NOVEL SMALL MOLECULES FOR TARGETED DEGRADATION OF UNTARGETABLE KRAS IN CANCER THERAPY

FIELD OF THE INVENTION

The present invention relates to pharmaceutical molecules. More particularly the present invention relates to a novel anti-cancer activity exhibiting compounds for treating subjects with chronic disorder.

BACKGROUND OF THE INVENTION

Cancer is a major health concern and a leading cause of death. Cancer prognosis is intimately linked to disease stage. At the most advanced stages, when metastases occur, prognosis is generally aggravated, and treatments are most likely to fail. Genomic instability and mutations were pointed out as the main mechanisms underlying the acquisition of these hallmark features.
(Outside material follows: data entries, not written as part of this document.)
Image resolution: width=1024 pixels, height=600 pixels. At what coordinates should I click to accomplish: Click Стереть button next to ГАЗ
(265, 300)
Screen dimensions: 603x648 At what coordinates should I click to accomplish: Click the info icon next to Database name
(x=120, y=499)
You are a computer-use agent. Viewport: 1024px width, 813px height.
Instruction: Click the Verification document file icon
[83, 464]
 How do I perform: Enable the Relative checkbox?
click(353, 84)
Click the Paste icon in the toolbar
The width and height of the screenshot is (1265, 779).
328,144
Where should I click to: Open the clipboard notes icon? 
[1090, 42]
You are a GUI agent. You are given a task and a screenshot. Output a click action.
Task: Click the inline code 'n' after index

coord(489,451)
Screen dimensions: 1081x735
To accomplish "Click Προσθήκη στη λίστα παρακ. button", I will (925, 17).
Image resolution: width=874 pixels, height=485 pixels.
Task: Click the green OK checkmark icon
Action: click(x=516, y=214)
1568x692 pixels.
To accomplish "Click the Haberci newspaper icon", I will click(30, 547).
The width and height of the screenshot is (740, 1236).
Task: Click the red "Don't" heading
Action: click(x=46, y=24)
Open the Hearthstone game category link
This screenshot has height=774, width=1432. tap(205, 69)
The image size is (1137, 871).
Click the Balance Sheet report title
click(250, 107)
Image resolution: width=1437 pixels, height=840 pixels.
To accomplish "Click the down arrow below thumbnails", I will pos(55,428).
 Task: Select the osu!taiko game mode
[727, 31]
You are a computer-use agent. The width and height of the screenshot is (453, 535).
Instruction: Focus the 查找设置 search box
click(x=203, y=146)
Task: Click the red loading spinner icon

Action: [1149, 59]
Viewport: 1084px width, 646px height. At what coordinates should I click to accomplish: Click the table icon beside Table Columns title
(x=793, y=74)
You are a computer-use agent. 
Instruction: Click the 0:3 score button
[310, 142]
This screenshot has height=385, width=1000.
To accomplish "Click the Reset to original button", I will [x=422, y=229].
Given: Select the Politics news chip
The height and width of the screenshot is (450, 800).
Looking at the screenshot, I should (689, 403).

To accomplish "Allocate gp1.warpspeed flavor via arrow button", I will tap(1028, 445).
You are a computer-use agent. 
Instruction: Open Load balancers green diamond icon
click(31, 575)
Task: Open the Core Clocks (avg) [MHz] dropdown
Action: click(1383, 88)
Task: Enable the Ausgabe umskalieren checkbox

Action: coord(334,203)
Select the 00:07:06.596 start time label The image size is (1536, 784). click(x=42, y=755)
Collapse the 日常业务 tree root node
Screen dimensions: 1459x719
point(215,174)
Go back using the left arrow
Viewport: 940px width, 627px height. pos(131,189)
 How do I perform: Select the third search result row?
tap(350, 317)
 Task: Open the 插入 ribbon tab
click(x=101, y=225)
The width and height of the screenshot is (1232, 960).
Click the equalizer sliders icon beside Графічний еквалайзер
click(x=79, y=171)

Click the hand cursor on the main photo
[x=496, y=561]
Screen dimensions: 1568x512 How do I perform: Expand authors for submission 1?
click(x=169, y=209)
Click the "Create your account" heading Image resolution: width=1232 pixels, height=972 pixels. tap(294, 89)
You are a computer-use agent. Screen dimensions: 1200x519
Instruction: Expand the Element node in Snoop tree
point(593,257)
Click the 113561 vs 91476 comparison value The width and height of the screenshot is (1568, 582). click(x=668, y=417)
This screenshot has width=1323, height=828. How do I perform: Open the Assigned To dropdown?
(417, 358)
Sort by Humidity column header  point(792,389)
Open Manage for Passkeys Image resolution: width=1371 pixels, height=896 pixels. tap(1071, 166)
One of the most frequently mutated oncogenes in cancer is KRAS. KRAS gene encodes a small GTPase, which cycles between GDP and GTP-bound states as a consequence of the stimulation of certain cell surface receptors, such as the EGFR. The most common KRAS mutations include G12C, G12D, G12R, G12S, G12 V, G13D and Q61H [Meng et al., 2013]. The most common mutation sites are in codon 12 (80% of tumors), codon 13, and codon 61 [Friday et al., 2015]. Activating KRAS mutations are most prevalent in pancreatic carcinomas (72%-90%), colorectal carcinomas (28%-57%), and lung carcinomas (15%-50%). In lung cancers, KRAS mutations are detected in 15% to 20% of non small cell lung carcinomas (NSCLCs), are most frequent in adenocarcinomas (30%-50%), are rare in small cell lung cancers, and are more frequent in smokers.

KRAS (v-Ki-ras2 Kirsten rat sarcoma viral oncogene homolog) is an oncogenic driver with mutations in 30% of non-small cell lung cancer (NSCLC). However, there is no effective clinical drug even though it has been identified as an oncogene for 30 years. KRAS is one of the most frequently mutated oncogenes in cancer, being a potent initiator of tumorigenesis, a strong inductor of malignancy, and a predictive biomarker of response to therapy. In addition to holding this distinction, unsuccessful attempts to target this protein have led to the characterization of RAS as ‘undruggable’. RAS signaling networks are built at the membrane of cells, bridging extracellular cues into cellular events, such as cell growth, proliferation, differentiation, and survival [Cox et al., 2015], having a decisive role in the transition of healthy cells to cancer [Welsch M E et al., 2017]. All these findings have led the scientific community to exploit RAS or its downstream effectors as therapeutic targets, hoping to impair tumor growth and survival [Affolter et al., 2012]. However, no effective KRAS directed signaling inhibition has been until now successfully achieved until now. Mutations that render KRAS constitutively active will lead to uncontrolled cell growth and cancer. However, despite aggressive efforts in recent years, there are no drugs on the market that directly target KRAS and inhibit its aberrant functions [Westcott et al., 2015].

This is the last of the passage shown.